Well, I said I was going in a different direction today, didn’t I….?

The 1940 book I want to talk about today is one by an author who can be considered quite divisive – a Marmite writer, really, one you’ll probably either love or hate. The title is “Paris France” and it’s by American author Gertrude Stein. She’s appeared on the Ramblings before: I wrote about her “Blood on the Dining Room Floor” back in 2013, and more recently enthused over a small indie edition of her “Vacation in Brittany“. Pre blog I’d read several of her works, most notably of course “The Autobiography of Alice B. Toklas”; and there are a number of her works on the shelves which I picked up in my 20s which I of course can’t be sure if I’ve read or not…

After all everybody, that is, everybody who writes is interested in living inside themselves in order to tell what is inside themselves. That is why writers have to have two countries, the one where they belong and the one in which they live really.

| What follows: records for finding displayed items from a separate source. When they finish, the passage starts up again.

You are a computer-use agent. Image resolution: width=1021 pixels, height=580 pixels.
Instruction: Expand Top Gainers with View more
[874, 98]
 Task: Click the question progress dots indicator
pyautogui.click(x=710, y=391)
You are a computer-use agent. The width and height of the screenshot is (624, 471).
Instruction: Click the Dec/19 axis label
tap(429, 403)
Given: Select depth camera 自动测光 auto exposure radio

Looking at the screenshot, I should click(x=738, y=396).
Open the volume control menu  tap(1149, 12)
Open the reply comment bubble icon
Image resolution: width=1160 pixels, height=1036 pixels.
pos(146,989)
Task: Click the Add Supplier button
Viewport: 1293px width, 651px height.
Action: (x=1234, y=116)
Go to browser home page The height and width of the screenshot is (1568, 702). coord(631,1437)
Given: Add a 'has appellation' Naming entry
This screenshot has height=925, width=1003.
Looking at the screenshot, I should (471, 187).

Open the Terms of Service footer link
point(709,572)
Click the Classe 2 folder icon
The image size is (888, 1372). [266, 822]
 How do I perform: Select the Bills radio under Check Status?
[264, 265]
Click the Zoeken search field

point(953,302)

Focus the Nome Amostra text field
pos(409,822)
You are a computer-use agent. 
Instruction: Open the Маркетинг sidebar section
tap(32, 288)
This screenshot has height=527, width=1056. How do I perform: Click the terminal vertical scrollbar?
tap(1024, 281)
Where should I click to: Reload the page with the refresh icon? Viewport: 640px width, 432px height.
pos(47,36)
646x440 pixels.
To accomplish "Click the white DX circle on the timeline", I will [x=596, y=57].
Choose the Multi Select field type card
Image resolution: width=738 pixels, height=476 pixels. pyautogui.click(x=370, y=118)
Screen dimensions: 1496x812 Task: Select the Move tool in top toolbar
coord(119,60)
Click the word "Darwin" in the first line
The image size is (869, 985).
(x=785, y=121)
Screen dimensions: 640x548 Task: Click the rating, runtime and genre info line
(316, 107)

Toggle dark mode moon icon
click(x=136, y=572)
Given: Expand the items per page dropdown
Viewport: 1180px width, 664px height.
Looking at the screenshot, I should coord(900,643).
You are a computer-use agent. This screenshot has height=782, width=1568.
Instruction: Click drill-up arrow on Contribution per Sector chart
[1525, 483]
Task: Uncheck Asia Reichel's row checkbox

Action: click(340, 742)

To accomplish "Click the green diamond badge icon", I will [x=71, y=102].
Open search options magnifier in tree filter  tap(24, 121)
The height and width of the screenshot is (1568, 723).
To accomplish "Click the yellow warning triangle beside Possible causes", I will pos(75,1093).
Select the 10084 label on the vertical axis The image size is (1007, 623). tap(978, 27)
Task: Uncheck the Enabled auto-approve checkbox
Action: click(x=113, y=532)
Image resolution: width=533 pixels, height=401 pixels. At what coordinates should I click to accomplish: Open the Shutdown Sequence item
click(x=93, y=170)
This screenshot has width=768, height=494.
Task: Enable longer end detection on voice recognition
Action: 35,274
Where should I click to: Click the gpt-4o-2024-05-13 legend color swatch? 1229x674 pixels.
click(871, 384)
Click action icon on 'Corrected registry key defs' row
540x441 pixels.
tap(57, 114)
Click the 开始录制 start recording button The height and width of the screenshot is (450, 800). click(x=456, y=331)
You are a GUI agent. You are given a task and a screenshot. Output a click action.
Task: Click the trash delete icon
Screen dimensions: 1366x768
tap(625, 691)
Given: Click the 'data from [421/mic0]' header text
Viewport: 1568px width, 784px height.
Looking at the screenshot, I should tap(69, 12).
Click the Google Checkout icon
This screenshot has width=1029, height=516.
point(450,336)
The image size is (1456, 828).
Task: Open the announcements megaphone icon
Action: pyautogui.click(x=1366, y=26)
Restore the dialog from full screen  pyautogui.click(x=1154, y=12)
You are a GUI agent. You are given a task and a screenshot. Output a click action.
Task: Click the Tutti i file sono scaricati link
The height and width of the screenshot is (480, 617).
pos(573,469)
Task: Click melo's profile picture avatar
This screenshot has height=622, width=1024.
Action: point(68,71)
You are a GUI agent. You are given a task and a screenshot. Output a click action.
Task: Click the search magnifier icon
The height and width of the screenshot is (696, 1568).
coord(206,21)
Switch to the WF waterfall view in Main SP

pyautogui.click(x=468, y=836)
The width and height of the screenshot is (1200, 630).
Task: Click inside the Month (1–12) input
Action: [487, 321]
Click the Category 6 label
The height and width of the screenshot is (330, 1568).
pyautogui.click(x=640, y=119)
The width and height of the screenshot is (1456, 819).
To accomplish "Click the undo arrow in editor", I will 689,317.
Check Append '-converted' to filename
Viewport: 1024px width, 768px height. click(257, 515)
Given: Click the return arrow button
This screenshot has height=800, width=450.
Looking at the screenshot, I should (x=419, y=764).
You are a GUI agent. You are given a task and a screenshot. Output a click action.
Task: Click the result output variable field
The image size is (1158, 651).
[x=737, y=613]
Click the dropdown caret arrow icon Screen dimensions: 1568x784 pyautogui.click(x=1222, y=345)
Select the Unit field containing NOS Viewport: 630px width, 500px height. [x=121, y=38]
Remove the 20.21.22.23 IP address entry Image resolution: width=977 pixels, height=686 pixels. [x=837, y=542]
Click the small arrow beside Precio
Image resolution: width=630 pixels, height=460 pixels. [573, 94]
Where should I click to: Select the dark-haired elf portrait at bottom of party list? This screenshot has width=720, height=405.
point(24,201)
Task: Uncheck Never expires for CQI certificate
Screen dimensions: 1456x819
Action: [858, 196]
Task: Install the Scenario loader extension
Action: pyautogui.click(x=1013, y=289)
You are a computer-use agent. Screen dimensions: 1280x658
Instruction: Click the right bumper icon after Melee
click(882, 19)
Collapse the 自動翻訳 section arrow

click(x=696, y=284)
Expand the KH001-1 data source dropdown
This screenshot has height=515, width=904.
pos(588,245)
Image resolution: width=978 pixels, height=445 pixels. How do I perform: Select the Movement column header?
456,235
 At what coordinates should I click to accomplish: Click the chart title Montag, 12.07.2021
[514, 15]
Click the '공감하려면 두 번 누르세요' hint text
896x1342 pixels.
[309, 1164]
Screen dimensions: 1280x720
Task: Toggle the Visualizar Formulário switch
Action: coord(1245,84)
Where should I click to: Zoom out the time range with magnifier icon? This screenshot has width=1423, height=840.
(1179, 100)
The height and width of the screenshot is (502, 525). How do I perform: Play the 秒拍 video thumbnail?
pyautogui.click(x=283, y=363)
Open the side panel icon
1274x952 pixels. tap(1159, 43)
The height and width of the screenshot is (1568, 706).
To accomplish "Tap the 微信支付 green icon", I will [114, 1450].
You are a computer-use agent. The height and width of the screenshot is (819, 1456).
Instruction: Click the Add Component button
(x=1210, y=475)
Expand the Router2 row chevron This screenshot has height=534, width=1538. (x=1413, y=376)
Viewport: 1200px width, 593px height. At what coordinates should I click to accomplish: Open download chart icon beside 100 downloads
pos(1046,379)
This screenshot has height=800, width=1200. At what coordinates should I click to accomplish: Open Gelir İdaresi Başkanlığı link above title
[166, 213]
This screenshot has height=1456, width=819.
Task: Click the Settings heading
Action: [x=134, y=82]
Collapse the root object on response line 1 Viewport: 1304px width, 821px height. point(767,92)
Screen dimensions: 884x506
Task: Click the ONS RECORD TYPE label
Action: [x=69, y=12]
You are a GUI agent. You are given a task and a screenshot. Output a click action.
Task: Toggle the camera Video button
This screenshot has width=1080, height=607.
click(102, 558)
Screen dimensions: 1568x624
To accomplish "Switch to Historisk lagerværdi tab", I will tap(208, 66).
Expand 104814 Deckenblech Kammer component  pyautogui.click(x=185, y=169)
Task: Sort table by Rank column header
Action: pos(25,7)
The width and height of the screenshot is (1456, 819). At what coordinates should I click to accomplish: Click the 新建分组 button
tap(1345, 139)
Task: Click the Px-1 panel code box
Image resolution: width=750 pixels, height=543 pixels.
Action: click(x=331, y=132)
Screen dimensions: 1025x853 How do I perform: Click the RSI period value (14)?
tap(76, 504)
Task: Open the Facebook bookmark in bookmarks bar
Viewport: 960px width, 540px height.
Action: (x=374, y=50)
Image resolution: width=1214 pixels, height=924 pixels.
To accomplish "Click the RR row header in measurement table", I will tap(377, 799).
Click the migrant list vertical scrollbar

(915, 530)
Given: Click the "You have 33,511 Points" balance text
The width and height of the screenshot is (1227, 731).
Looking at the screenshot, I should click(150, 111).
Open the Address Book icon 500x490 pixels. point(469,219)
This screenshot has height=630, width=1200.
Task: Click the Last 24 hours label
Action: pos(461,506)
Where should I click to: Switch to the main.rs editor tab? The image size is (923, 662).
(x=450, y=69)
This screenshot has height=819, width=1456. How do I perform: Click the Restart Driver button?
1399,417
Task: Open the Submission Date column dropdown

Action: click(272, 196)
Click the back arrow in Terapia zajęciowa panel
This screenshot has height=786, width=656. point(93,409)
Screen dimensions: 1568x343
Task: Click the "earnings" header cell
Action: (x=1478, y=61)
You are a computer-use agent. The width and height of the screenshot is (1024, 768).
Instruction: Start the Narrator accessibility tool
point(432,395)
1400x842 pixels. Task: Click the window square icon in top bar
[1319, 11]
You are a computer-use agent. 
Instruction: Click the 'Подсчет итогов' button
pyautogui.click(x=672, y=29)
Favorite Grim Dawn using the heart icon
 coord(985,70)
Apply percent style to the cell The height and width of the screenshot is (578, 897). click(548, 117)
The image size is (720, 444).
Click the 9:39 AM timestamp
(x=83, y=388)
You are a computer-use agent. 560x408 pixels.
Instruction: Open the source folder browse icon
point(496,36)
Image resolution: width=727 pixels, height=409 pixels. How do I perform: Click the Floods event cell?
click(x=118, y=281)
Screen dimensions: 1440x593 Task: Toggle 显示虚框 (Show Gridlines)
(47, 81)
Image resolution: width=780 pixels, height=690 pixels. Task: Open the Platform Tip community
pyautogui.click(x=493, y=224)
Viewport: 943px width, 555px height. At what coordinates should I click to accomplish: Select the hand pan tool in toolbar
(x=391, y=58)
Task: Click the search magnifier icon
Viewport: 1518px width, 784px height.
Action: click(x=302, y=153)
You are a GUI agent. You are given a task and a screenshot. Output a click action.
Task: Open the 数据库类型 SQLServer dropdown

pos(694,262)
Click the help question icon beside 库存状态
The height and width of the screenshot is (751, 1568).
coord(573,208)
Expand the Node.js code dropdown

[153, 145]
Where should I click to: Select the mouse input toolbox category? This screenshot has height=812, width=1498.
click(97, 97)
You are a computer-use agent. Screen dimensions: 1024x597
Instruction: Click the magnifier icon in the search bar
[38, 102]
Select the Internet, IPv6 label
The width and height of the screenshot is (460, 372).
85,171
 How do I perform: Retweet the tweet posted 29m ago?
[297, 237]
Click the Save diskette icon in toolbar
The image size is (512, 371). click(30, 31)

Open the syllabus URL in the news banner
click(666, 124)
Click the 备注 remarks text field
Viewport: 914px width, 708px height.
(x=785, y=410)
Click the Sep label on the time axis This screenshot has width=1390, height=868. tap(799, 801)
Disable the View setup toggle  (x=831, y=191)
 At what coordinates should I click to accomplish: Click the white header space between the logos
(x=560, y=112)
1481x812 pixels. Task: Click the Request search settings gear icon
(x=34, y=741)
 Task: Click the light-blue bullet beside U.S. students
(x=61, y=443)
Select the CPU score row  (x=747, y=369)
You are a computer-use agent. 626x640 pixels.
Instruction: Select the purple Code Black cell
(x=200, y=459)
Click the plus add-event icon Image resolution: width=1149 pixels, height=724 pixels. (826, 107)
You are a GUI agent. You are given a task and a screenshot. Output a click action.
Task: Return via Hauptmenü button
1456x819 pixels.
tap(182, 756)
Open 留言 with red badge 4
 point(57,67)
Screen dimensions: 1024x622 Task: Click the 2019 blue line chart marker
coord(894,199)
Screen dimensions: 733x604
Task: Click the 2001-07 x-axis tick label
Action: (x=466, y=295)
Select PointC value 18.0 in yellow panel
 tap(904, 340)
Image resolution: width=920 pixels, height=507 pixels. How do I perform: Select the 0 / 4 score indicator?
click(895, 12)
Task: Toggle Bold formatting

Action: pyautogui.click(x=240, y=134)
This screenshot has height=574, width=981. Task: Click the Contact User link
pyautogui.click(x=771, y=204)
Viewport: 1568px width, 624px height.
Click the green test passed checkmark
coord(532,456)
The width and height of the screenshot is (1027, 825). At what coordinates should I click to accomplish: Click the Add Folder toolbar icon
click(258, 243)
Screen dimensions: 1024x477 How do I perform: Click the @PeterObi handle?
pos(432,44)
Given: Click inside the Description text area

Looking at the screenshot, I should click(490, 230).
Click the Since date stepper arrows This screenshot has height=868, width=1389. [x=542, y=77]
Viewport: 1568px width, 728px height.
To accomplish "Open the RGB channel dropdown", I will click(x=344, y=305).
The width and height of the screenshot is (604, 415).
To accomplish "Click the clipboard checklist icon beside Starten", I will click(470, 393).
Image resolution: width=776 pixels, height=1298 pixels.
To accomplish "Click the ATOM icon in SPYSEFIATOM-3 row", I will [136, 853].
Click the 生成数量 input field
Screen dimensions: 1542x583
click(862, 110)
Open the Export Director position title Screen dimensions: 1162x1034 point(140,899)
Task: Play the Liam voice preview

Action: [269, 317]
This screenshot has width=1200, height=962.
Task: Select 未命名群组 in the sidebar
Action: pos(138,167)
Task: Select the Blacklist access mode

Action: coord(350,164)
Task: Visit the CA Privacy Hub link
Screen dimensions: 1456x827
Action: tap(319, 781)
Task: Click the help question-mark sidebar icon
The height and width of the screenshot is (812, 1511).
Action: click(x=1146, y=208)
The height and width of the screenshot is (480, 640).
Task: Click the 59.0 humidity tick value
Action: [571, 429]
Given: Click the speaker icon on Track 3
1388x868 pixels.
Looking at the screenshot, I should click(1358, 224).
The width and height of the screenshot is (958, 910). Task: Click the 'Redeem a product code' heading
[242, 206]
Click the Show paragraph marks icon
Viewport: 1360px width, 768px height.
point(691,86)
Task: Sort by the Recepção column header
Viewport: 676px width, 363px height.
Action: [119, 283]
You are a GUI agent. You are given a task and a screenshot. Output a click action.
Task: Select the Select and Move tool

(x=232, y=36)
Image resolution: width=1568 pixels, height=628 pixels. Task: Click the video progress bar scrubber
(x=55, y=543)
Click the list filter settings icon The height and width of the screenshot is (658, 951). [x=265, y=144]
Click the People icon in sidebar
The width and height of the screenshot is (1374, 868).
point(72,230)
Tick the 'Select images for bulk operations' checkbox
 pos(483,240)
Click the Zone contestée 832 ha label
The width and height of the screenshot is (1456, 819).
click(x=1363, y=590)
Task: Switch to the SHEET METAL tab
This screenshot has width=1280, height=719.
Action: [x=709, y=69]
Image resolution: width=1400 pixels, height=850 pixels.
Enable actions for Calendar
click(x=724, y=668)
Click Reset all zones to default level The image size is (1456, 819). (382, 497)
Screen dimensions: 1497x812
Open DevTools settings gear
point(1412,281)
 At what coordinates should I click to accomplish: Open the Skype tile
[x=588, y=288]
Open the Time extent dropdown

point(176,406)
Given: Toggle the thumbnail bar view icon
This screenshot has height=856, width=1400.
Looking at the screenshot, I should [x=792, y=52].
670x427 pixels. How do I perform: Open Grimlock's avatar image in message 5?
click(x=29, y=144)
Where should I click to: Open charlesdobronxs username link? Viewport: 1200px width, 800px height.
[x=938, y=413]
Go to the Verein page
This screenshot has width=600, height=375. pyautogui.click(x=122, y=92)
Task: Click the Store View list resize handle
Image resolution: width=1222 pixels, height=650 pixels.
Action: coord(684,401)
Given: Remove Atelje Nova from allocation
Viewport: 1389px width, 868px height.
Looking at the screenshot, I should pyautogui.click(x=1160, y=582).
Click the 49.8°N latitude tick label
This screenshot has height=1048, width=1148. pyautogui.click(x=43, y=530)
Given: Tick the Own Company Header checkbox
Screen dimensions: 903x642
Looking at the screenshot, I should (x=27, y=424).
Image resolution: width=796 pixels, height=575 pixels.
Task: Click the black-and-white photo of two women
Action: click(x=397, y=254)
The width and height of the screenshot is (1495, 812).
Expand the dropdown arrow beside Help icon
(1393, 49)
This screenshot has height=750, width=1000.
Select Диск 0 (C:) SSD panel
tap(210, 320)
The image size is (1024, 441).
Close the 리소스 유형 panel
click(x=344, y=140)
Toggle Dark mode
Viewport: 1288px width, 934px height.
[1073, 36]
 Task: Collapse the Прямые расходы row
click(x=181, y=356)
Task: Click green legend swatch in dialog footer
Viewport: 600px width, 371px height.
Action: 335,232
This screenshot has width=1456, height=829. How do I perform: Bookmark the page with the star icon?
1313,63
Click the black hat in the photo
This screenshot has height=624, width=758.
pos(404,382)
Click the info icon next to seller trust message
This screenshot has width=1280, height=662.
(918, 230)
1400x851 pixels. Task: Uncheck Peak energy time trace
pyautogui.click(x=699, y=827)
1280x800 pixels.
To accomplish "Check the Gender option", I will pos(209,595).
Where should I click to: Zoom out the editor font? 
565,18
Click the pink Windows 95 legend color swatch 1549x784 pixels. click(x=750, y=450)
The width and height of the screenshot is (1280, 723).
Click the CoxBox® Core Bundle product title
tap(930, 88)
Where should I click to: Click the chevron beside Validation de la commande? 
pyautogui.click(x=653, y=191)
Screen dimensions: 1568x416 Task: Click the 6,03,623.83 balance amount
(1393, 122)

“Paris France” is one I’m unsure about, here in a Brilliant Books Plain Edition from 1983, and I can’t say if it’s new to me or not; which means I’ve either forgotten reading it or never did! But it was obviously ideal for our 1940 reading week, and poignantly it was first published on the day Paris fell to the Germans. Stein was a Jewish American lesbian who managed to stay in France unharmed during the Occupation; and she’s written more about this time in “Wars I Have Seen” (of which I believe I have two copies…) “Paris…”, however, is something different, a kind of collection of musings on France, its countryside, its traditions, her neighbours and the general life which is going on around her. The blurb trumpets this as one of Stein’s more accessible books, and it certainly is that!

Dogs which are not useful dogs are a pastime, as one woman once said to me, one has a great deal of pleasure out of dogs because one can spoil them as one cannot spoil one’s children. If the children are spoiled, one’s future is spoilt but dogs one can spoil without any thought of the future and that is a great pleasure.

Although the Wikipedia entry on the book confusingly refers to it as a novel, it is in fact a memoir, opening with Stein’s earliest memories of France from a visit as a child. She then weaves in recollections of anything French from her childhood in San Francisco, and moves on to explore French culture and its influence on her. She obviously has a deep love and admiration for France and its people, discussing the country’s fashions, traditions and civilisation, all in very stream of consciousness prose which wanders from subject to subject, presumably rather like Stein’s grasshopper mind! Her style, with its repetitions, its meandering quality and its tongue in cheek humour, is something of a treat and the often musical quality of her prose really draws you along. Friends like Picasso get a mention, and pets feature strongly.

England had the disadvantage of believing in progress, and progress has really nothing to do with civilisation, but France could be civilised without having progress on her mind, she could believe in civilisation in and for itself, and so she was the natural background for this period.

As I hinted in yesterday’s post, this is a book that is patently written during the War, as the conflict is a regular thread running through the book. There is a most poignant section where she makes up a story about a girl called Helen and her dog Button; this is completely grounded in the fact of war and is very touching. In fact, the whole book is a moving one, really a kind of tribute to the country Stein loved and which was now undergoing a cataclysmic experience.

Stein was 66 when the book was published, and would only outlive the end of WW2 by one year, dying in her beloved France in July 1946. She left behind her an impressive body of innovative work, though, and this simple little book definitely deserves its place amongst her best. It’s an entertaining, humorous and poignant look at the world around Stein, and I would say the perfect book to give you a taste of her writing. Wonderful stuff, and definitely worth the £2.50 I paid for it back in the day!!